Dave Johnson on open web technologies, social software and Java
This is the sixth in my series of Web Integration Patterns. Check out the intro at this URL http://rollerweblogger.org/roller/entry/web_integration_patterns
This pattern is about integrating web sites and applications by using standard feed formats to convey timely information, updates, status messages, events and other things from one web application to another.
A feed is a list of entries, each with an timestamp, ID, title, content and metadata like categories and tags. Entries are arranged in reverse chronological order. The entries in a feed can represent just about anything from blog entries, Flickr photos, YouTube videos, source-code change sets or tasks in a change management system. A feed is an XML resource that is available at a URL. If you want updates, then you poll that URL, ideally using HTTP Conditional GET so that you only pull down the feed when it has been updated.
Generally speaking there are two standard feed formats in use on the web: RSS and Atom, both are based on XML. Both use different element names, for example: what Atom calls "entries" RSS calls "items." Because these standard formats are so widely supported, providing a feed is an effective way to share updates from your web site or application.
Elements of Atom (from my 2006 presentation on Atom)
Another flavor of feeds is ActivityStrea.ms, which is essentially a feed format with a schema for representing about 70 different types of activities. These activities can be social network activities like share or friend and they can also be business activities like assign, resolve or schedule. One advantage of using the ActivityStrea.ms standard is that it has both an Atom and a JSON mapping.
Feed-based Integration is listed as a basic pattern because it can be very easy to implement. The ability to produce feeds is built-in to many different types of web applications from blog and wikis to continuous integration servers. If you are writing your own web application, you can choose to use XML tools to produce your feeds, a templating engine or a dedicated feed toolkit like ROME. You’ll find plenty of XML tools and templating engines no matter what language you are using.

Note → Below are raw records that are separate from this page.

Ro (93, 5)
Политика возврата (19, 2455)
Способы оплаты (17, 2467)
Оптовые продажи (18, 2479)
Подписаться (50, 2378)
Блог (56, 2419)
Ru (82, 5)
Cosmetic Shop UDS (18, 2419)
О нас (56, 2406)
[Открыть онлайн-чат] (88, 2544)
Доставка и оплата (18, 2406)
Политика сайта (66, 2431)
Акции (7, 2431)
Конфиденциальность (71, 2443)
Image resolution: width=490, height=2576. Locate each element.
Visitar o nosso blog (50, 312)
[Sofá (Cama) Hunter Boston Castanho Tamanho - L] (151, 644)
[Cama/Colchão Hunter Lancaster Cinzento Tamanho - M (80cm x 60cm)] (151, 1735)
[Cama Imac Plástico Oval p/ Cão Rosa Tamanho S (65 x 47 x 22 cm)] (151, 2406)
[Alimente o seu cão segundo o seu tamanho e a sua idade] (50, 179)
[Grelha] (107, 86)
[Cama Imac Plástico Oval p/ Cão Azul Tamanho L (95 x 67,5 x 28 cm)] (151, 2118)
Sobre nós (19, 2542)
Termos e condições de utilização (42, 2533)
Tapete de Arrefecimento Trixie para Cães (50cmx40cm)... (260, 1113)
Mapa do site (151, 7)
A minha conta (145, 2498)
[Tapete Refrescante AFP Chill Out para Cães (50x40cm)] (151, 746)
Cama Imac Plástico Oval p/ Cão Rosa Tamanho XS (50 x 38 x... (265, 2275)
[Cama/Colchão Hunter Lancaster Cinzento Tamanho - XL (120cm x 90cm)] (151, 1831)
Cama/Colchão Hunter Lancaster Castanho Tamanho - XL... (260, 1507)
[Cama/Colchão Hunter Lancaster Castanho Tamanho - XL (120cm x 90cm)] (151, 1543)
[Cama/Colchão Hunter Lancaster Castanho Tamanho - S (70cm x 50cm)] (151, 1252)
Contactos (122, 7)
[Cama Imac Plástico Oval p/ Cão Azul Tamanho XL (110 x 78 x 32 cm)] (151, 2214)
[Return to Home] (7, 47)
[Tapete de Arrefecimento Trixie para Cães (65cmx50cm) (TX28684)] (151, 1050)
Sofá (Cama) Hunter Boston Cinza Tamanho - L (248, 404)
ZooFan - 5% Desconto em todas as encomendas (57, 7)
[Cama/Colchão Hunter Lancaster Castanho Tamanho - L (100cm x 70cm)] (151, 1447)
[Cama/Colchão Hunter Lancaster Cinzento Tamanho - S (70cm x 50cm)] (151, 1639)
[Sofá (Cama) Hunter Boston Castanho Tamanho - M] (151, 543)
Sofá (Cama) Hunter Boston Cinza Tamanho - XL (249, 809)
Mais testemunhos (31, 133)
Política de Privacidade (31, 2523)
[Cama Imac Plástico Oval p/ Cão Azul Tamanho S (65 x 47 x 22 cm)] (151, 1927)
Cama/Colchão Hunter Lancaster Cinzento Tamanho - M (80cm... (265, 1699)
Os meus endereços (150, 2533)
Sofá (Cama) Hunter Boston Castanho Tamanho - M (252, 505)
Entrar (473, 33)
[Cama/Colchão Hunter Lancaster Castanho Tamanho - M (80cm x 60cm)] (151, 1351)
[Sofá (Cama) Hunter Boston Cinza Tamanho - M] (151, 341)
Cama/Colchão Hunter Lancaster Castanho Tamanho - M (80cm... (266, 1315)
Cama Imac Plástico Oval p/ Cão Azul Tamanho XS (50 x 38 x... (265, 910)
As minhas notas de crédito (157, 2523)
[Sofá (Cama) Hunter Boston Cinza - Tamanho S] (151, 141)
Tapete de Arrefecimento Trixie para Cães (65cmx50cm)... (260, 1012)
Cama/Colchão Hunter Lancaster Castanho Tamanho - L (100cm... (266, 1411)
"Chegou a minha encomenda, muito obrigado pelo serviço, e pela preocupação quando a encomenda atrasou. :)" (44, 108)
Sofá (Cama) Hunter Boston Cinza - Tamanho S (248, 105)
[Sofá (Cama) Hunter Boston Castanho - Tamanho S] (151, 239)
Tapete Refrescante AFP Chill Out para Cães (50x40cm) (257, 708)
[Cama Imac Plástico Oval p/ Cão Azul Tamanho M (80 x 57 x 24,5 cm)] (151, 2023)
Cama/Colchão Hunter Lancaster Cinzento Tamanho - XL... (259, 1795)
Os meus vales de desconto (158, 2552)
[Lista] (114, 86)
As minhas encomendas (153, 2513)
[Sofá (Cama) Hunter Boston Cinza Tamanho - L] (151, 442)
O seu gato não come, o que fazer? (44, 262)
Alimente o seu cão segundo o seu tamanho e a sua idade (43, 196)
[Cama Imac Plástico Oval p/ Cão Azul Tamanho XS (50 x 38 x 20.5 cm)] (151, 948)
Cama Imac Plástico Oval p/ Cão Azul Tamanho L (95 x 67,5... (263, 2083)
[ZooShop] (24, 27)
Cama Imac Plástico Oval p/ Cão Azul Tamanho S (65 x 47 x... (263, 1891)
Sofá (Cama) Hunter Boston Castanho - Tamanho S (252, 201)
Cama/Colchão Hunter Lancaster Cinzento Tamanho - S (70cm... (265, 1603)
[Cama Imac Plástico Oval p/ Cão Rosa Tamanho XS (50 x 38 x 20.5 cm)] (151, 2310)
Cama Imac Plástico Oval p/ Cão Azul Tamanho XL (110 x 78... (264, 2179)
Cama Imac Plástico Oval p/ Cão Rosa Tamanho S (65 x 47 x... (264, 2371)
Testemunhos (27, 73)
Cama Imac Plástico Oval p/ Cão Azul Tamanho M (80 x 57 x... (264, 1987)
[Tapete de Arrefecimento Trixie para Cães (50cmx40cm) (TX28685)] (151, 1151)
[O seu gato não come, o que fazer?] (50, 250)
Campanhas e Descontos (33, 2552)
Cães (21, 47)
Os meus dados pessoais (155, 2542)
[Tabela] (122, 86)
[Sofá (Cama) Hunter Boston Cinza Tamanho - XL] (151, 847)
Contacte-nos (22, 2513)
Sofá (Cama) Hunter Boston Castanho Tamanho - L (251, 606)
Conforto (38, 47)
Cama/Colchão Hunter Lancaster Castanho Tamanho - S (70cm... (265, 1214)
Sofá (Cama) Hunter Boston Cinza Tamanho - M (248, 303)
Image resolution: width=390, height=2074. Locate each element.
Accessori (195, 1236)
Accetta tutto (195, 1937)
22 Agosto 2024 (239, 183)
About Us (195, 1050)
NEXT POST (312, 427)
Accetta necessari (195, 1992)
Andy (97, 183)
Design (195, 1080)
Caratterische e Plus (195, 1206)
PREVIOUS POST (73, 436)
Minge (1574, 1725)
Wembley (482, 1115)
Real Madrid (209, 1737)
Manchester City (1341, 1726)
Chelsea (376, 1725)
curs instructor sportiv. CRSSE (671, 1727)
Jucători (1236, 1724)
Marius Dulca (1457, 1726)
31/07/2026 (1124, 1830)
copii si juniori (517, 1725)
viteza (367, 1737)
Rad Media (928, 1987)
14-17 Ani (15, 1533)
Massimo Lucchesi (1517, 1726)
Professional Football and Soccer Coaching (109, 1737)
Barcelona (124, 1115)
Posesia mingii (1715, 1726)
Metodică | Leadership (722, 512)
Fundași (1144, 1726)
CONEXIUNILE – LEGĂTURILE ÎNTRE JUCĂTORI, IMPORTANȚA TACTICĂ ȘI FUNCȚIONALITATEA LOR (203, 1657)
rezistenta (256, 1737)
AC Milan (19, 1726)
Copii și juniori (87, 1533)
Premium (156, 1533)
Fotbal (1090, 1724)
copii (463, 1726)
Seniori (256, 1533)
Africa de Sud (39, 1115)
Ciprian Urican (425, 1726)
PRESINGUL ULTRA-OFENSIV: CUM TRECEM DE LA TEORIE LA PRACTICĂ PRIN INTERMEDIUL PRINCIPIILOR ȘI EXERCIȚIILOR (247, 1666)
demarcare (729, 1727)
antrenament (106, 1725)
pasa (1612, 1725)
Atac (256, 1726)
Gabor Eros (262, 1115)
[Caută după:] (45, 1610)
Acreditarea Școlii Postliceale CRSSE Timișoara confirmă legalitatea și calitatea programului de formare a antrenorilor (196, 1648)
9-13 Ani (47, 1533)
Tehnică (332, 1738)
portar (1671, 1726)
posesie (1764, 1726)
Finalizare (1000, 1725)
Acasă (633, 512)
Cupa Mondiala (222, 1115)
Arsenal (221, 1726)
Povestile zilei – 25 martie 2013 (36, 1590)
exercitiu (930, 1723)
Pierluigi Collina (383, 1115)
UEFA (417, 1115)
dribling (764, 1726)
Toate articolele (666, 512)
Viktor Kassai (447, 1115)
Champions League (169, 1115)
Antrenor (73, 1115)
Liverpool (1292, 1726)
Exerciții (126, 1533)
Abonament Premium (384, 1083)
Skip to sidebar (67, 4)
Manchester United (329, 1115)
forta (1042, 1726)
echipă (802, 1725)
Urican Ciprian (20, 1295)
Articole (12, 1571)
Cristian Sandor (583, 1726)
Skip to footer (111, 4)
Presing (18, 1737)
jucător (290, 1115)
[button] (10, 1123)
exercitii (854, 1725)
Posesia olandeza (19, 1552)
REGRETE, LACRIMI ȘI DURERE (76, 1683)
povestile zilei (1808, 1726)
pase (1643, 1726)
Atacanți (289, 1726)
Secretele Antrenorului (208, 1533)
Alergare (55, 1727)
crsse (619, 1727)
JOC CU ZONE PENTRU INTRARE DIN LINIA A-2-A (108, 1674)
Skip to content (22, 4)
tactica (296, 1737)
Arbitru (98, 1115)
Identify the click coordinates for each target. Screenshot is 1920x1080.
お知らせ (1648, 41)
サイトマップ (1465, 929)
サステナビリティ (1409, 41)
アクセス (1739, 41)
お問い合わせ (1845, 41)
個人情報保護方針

Which type of feed should you produce? That depends. Atom is the most complete specification and is a true IETF standard, so often it is the right choice. To make the right decision, you have to consider who is going to be consuming your feeds. If your consumers prefer RSS, them give them that. If your consumers prefer JSON over XML, then consider ActivityStrea.ms in JSON flavor.
You can use a wide variety of tools to parse and process feed data. For example, there are many web sites and services that can digest feeds and trigger other events and processing. Services such as Yahoo Pipes and If This Then That can read feeds, process each item and perform other actions based on item values.
Processing a feed with Yahoo Pipes (from Marsh Gardiner's post)
If you need to add RSS/Atom reading features to your own software, you can use standard XML parsing tools and, for most language, you’ll find that there are open source libraries specifically designed for parsing feeds.
Feeds are a great way to do simple integrations, but there are limitations and there will be times you’ll need to go beyond the basics with RSS and Atom feeds. Here's an example. Normally, with feeds, clients have to repeatedly poll the feed URL for updates. This is annoying, and inefficient, even with HTTP Conditional GET. To address this problem, you can setup a PubSubHubub server that will subscribe to feeds and will then notify other subscribers instantly when updates are available, so that those other subscribers don’t have to poll.
Another problem is that, if you don’t poll often enough, you might miss some updates and they may “scroll” off the bottom of the feed before you see them. Feed providers can address this problem by supporting Feed Paging and Archiving, which allows clients to use next and previous links to “page” back to feed items that are no longer in the first page of the feed.
One more beyond-the-basics item to mention is the related pattern Web APIs, which we'll cover later. Web APIs are listed as a related pattern to Feed-based Integration. That's because feeds have been used as the basis for several "Web APIs" or protocols. These protocols specify how to use HTTP POST, GET, PUT and DELETE and create, retrieve, update and delete web resources that are represented as feed entries. Examples are the IETF's Atom Protocol, Microsoft's OData and Google's GData APIs.
That’s it for Feed-based Integration. In my next posts, we'll move in to the Advanced Patterns.